Source records
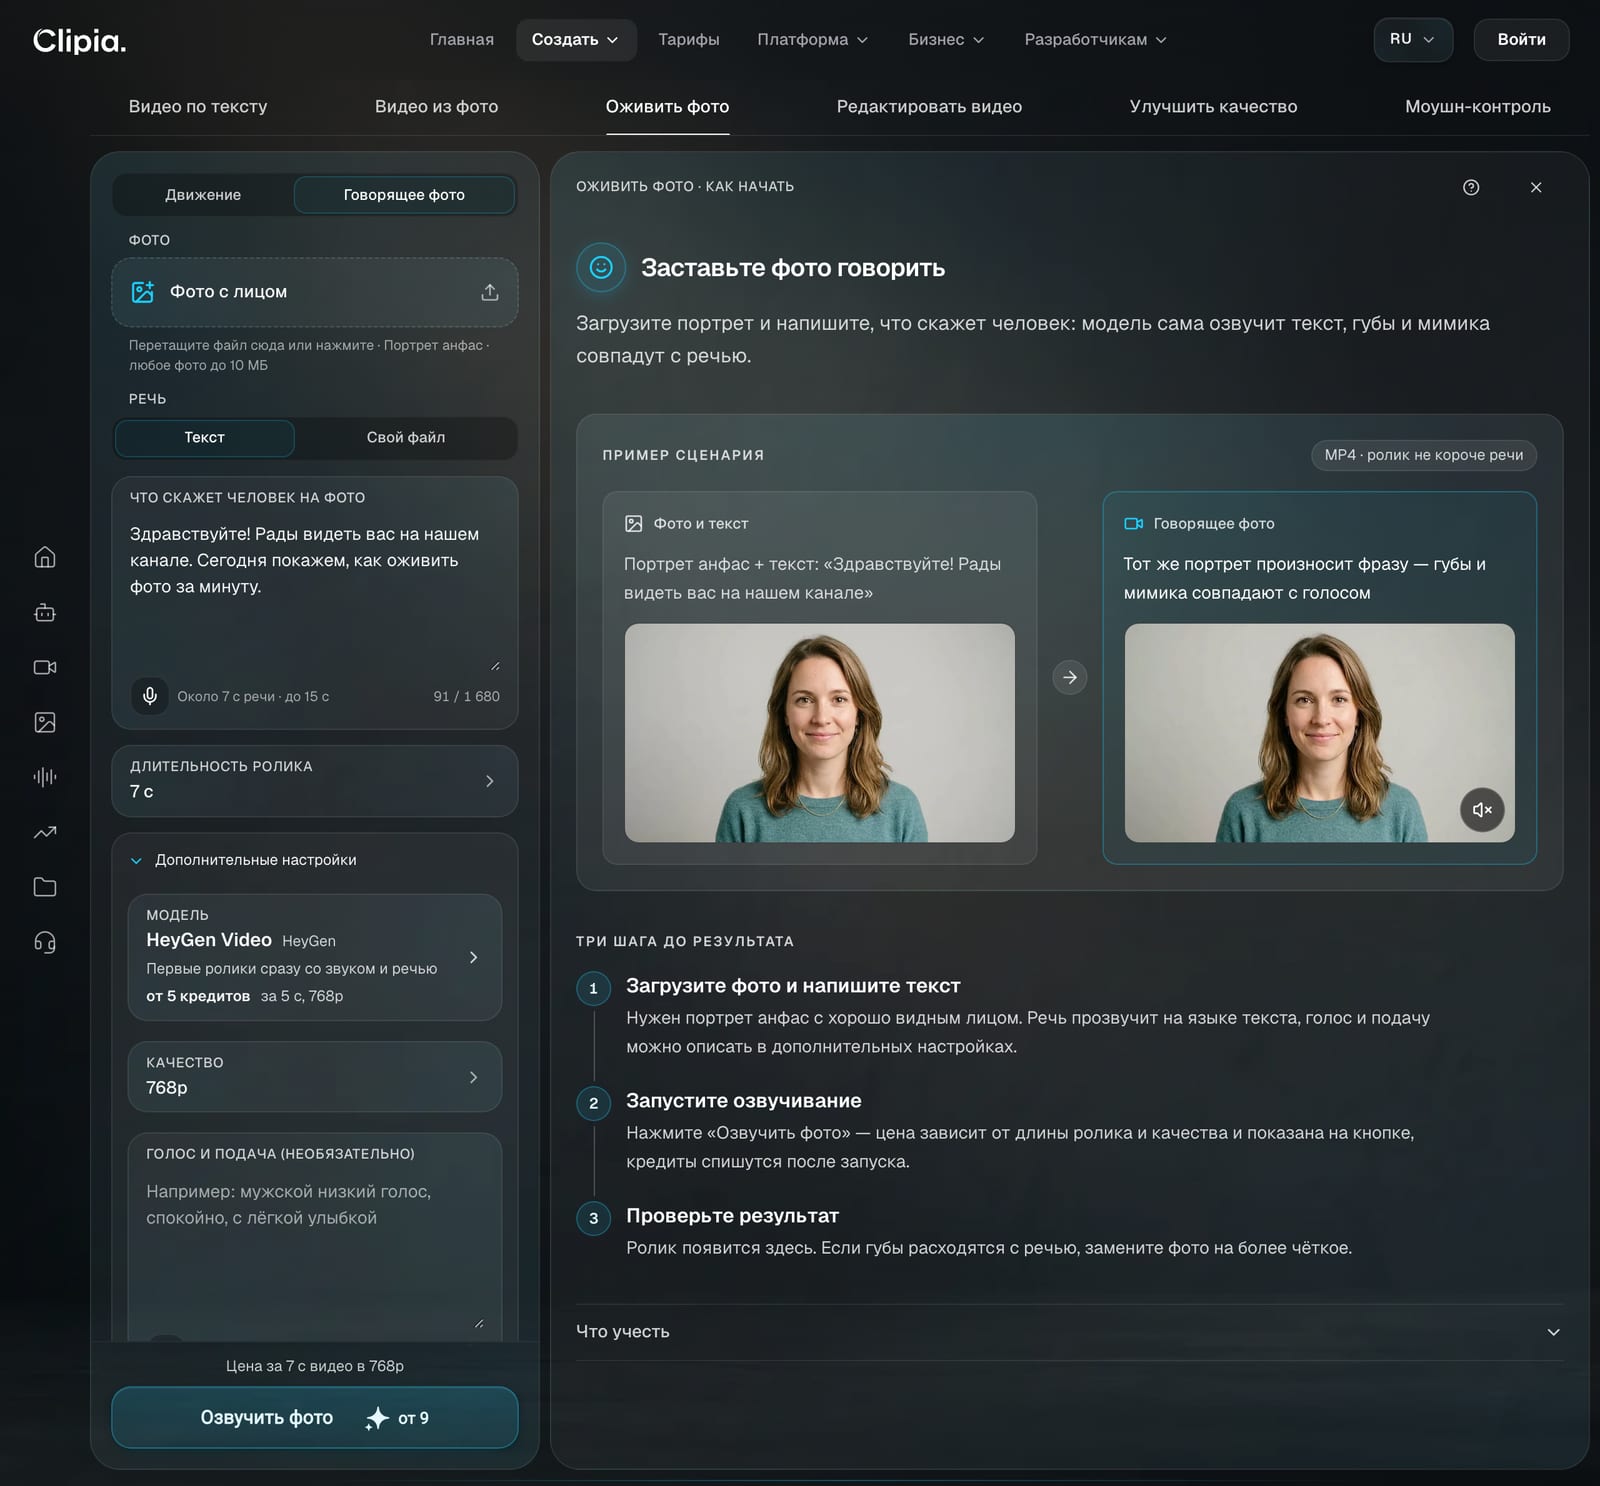The width and height of the screenshot is (1600, 1486).
Task: Unmute the talking photo example video
Action: click(1482, 810)
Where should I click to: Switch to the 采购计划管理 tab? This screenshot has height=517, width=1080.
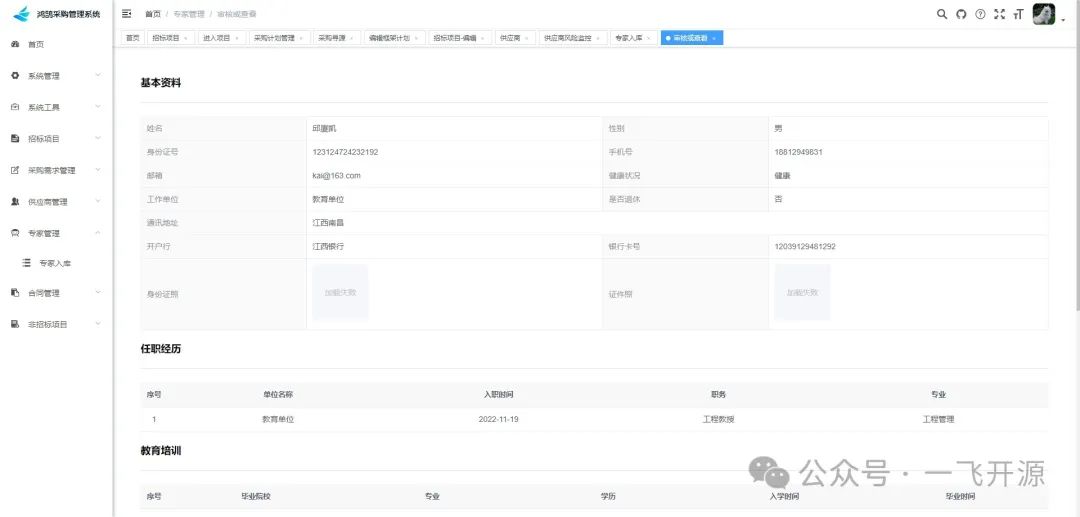(x=273, y=38)
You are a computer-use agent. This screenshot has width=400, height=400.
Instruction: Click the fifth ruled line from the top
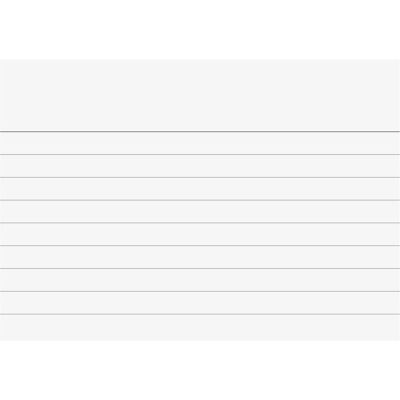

Directions for this task
Extract only the lines from the line containing "You are a computer-use" through the final line of the records; keep both ends and drop every picture.

Task result
You are a computer-use agent. This screenshot has width=400, height=400.
Instruction: Click the fifth ruled line from the top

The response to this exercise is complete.